TASK TO COMPLETE
Output only the lines from the line holding "Where should I click to: Select" through the close of the records, exactly as they appear, with all pictures omitted.

RECORDS FOR THIS TASK

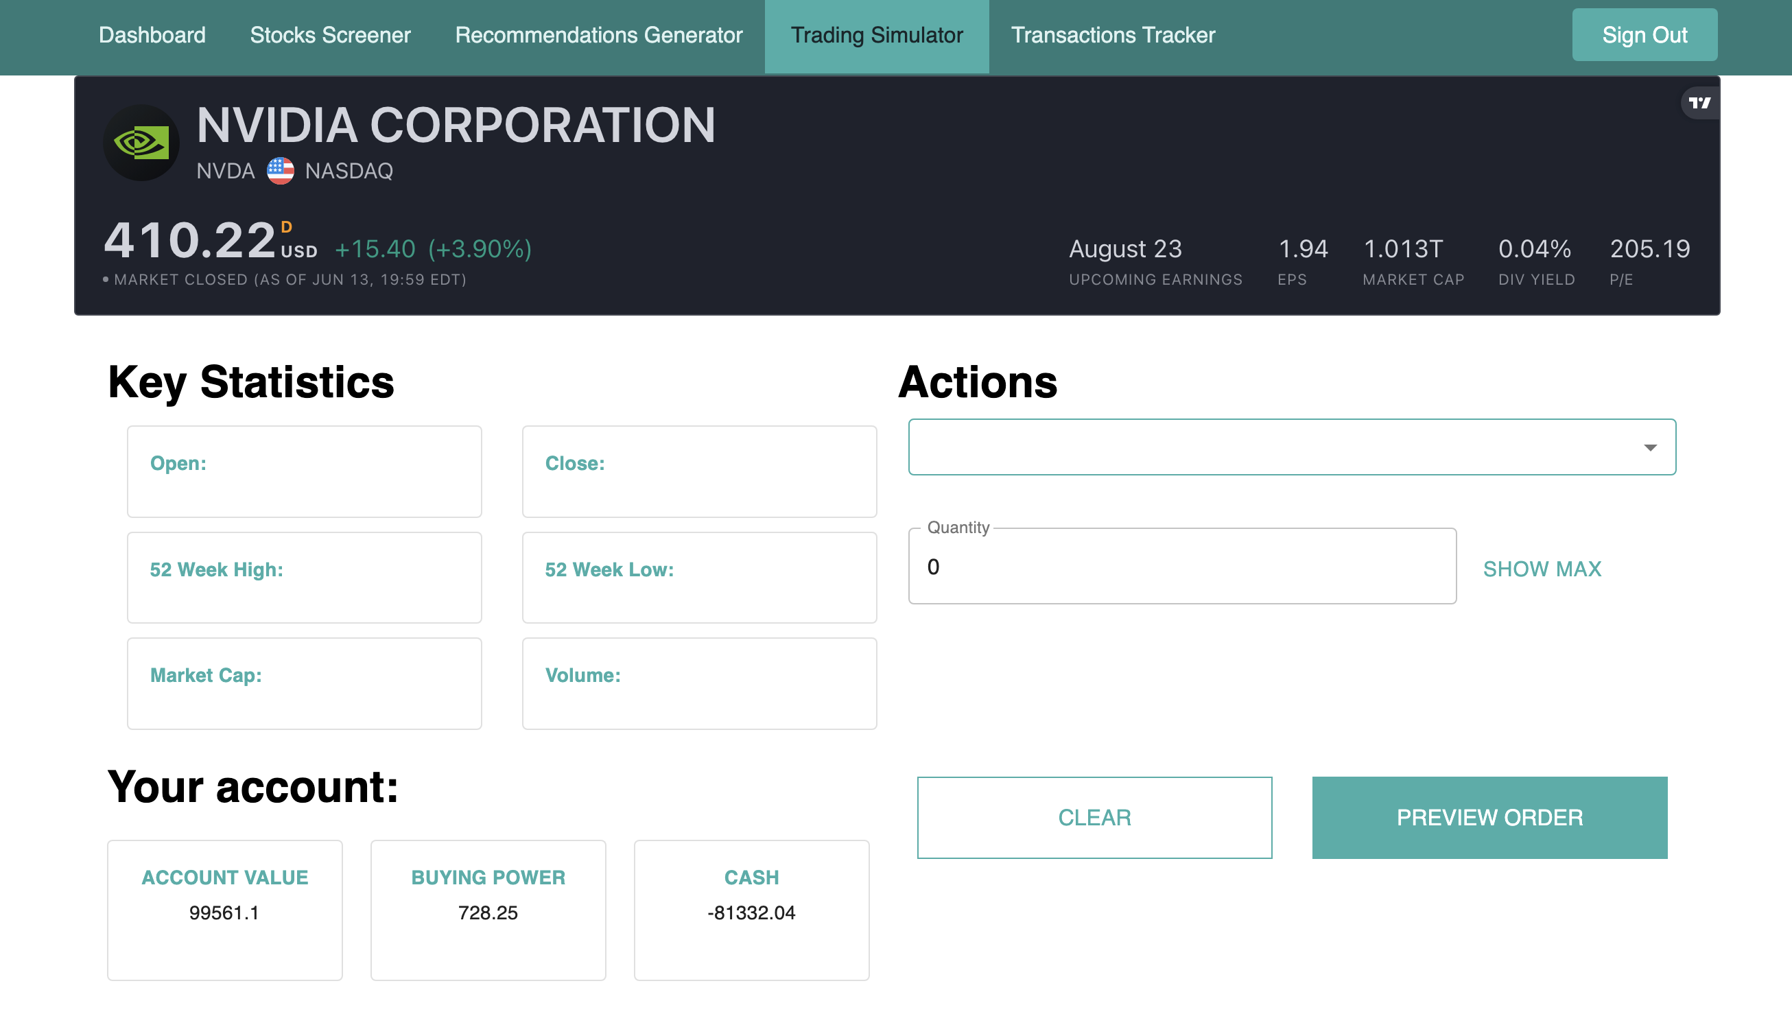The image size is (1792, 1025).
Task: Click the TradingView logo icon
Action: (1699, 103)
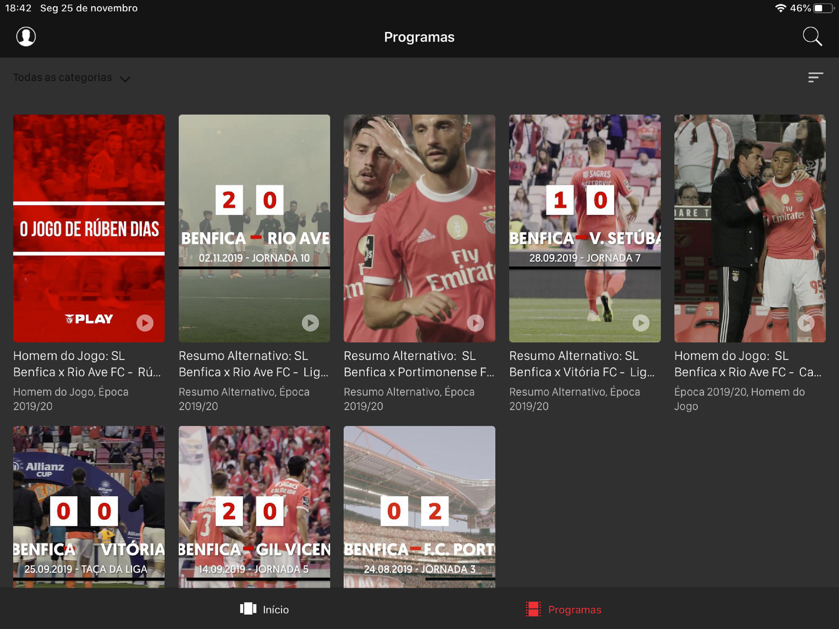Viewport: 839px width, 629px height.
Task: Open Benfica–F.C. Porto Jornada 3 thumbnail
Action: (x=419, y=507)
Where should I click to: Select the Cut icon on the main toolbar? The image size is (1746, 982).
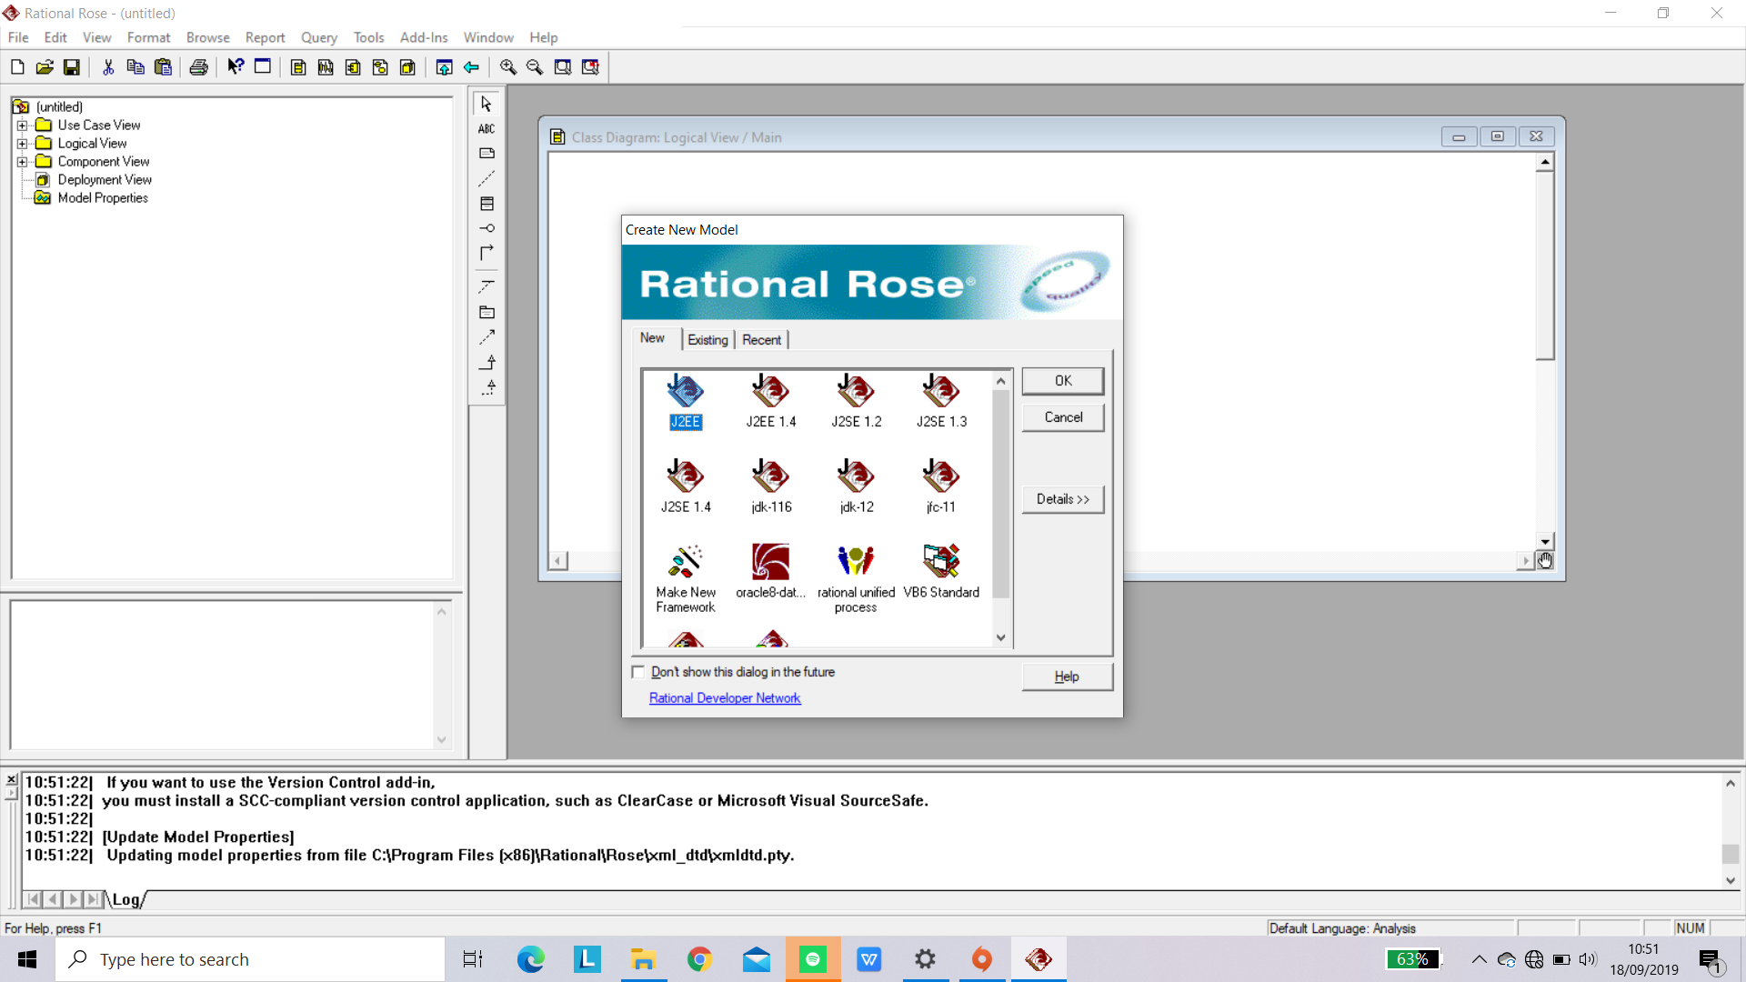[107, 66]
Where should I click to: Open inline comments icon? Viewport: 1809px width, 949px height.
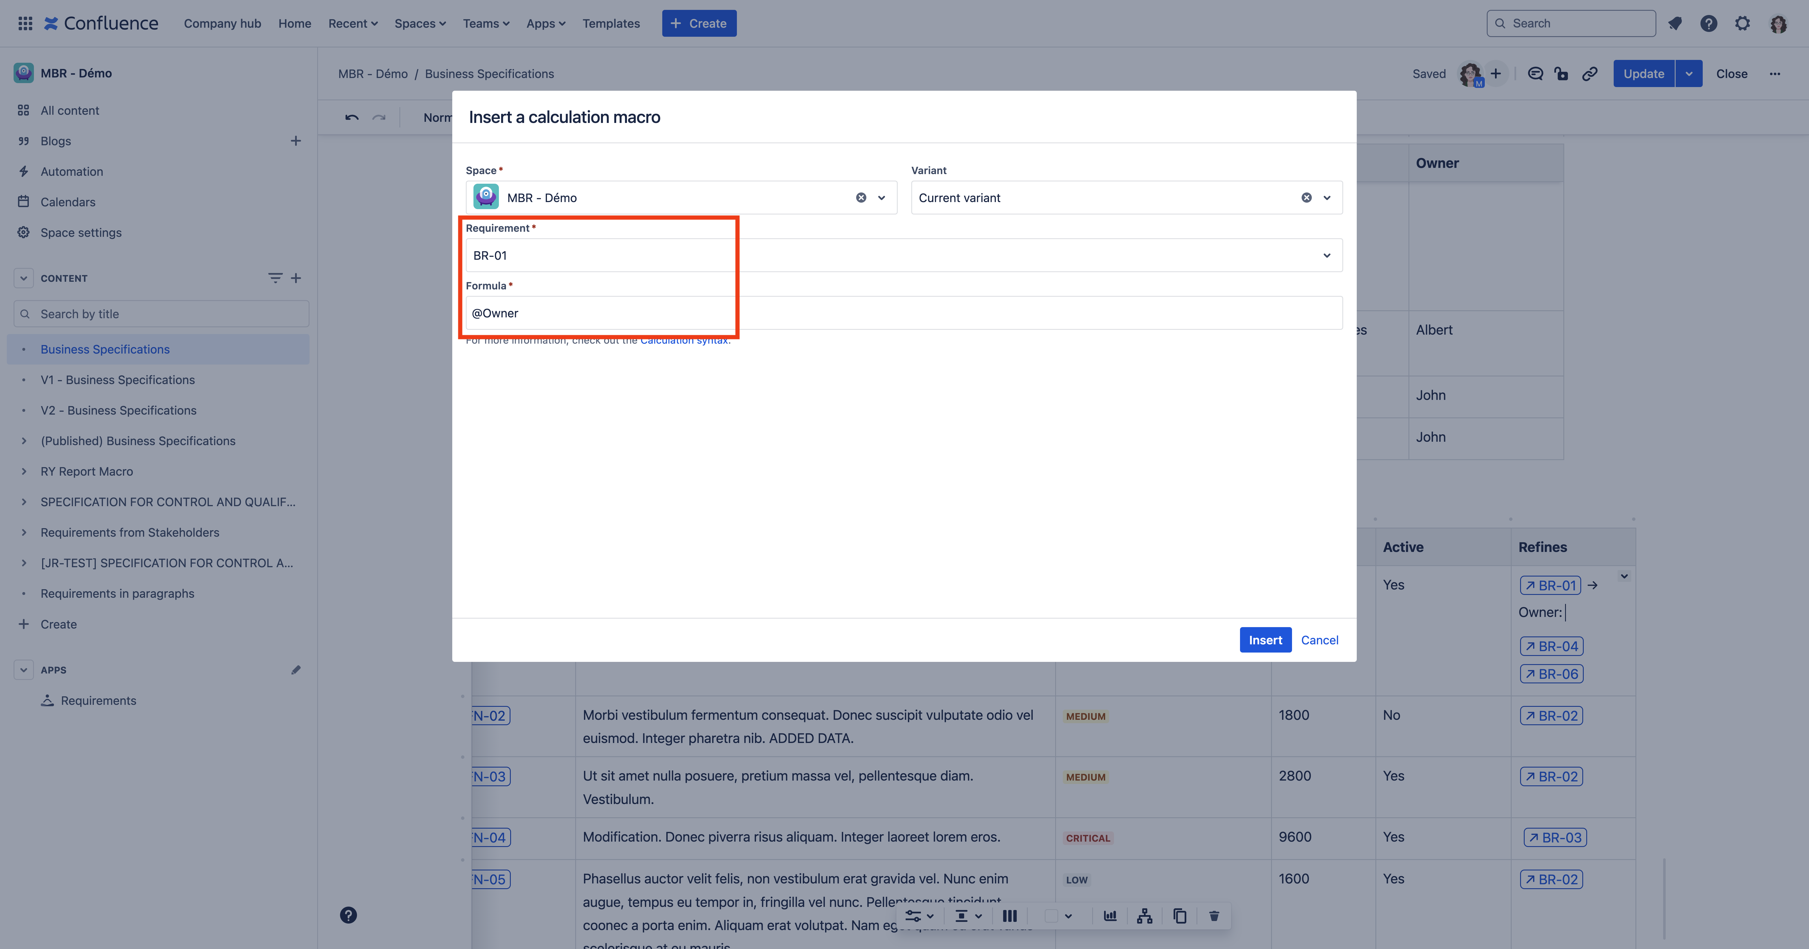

ANSWER BELOW
Where should I click to: Select the Cut icon on the main toolbar? The image size is (1746, 982).
[107, 66]
Where should I click to: Open inline comments icon? Viewport: 1809px width, 949px height.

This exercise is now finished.